__Brief__. Leave out the images and transcribe the entries below word for word.

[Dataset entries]

_ _ _

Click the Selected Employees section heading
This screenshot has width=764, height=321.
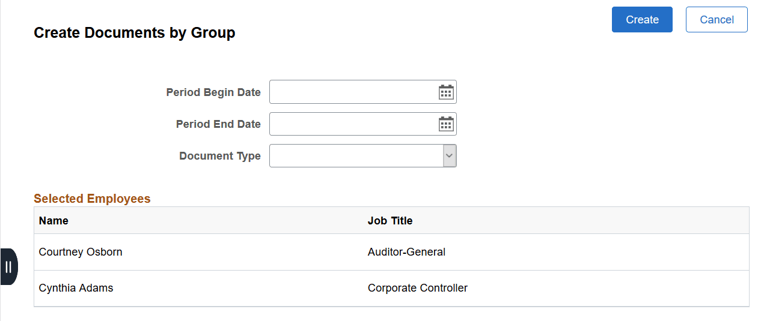(x=92, y=199)
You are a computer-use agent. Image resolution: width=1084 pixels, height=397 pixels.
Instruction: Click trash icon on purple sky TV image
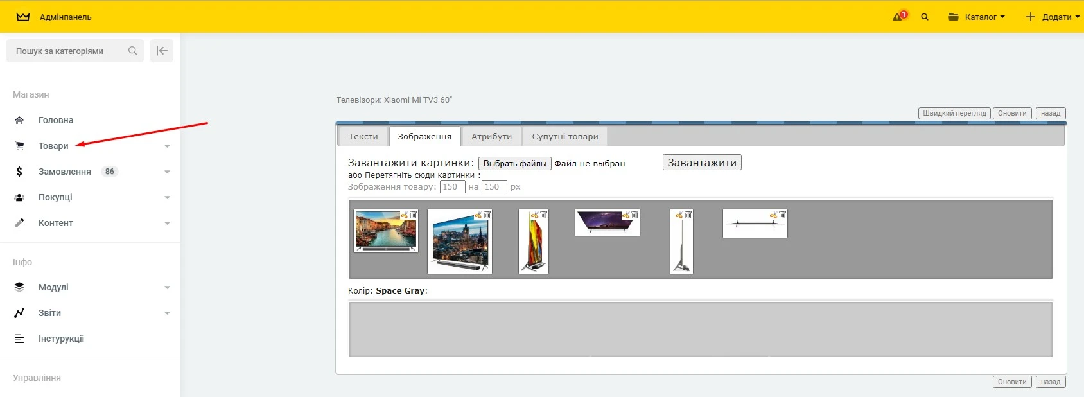634,215
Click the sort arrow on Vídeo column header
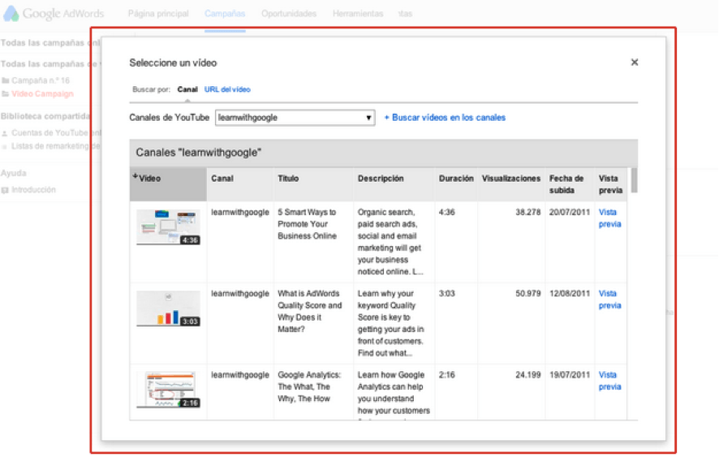This screenshot has height=466, width=719. (x=136, y=176)
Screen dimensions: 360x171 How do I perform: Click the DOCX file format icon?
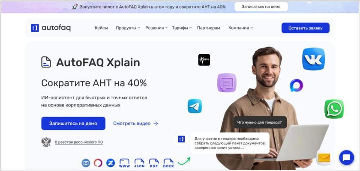[168, 163]
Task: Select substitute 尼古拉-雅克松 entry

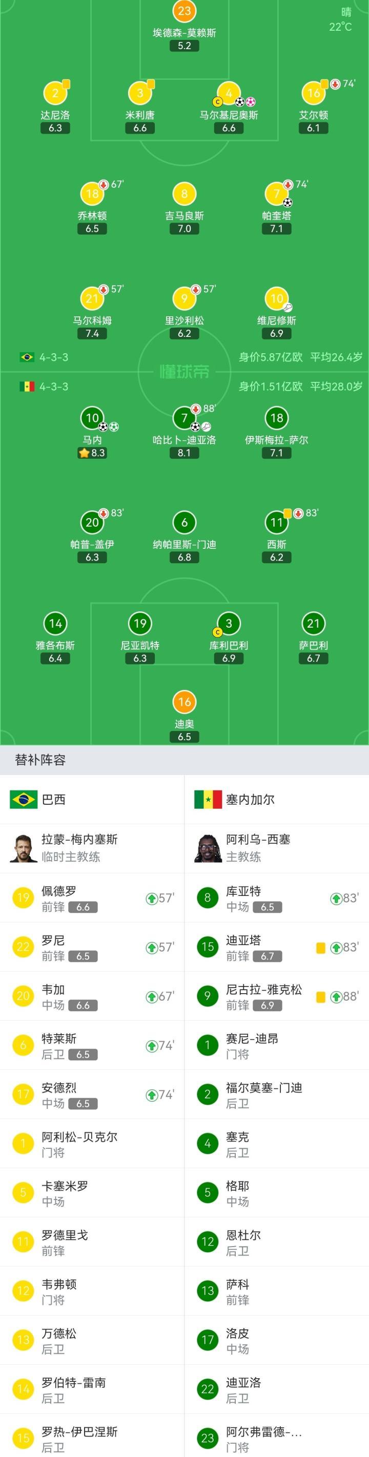Action: [x=277, y=997]
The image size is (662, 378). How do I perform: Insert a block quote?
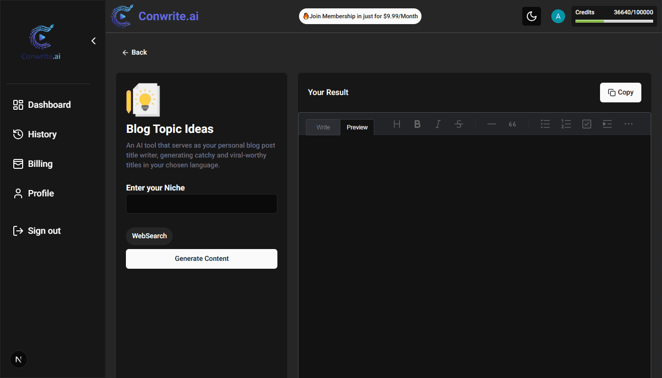(x=512, y=124)
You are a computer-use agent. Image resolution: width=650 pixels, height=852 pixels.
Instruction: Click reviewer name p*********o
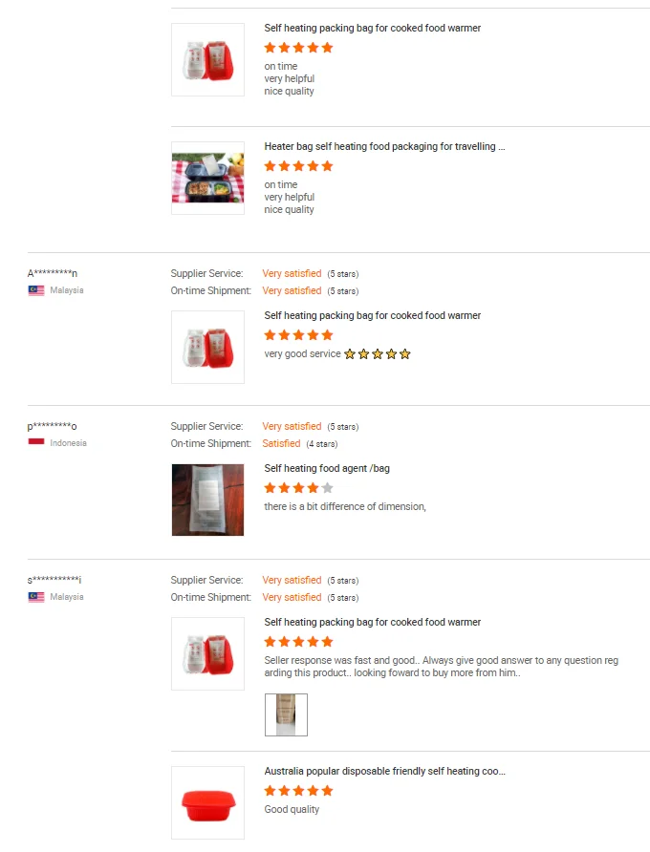[x=53, y=425]
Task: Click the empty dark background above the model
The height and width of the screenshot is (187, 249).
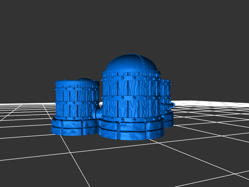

_ _ _

__Exercise result__.
Click the Selected Employees section heading
This screenshot has width=764, height=321.
(x=92, y=199)
You are a computer-use agent. Image resolution: width=1084 pixels, height=397 pixels.
Instruction: Click trash icon on purple sky TV image
634,215
Click the sort arrow on Vídeo column header
This screenshot has height=466, width=719. (x=136, y=176)
Screen dimensions: 360x171 How do I perform: Click the DOCX file format icon?
[168, 163]
Task: Select substitute 尼古拉-雅克松 entry

Action: [x=277, y=997]
The image size is (662, 378). How do I perform: Insert a block quote?
(x=512, y=124)
You are a computer-use agent. Image resolution: width=650 pixels, height=852 pixels.
Instruction: Click reviewer name p*********o
[x=53, y=425]
Task: Click the empty dark background above the model
The height and width of the screenshot is (187, 249).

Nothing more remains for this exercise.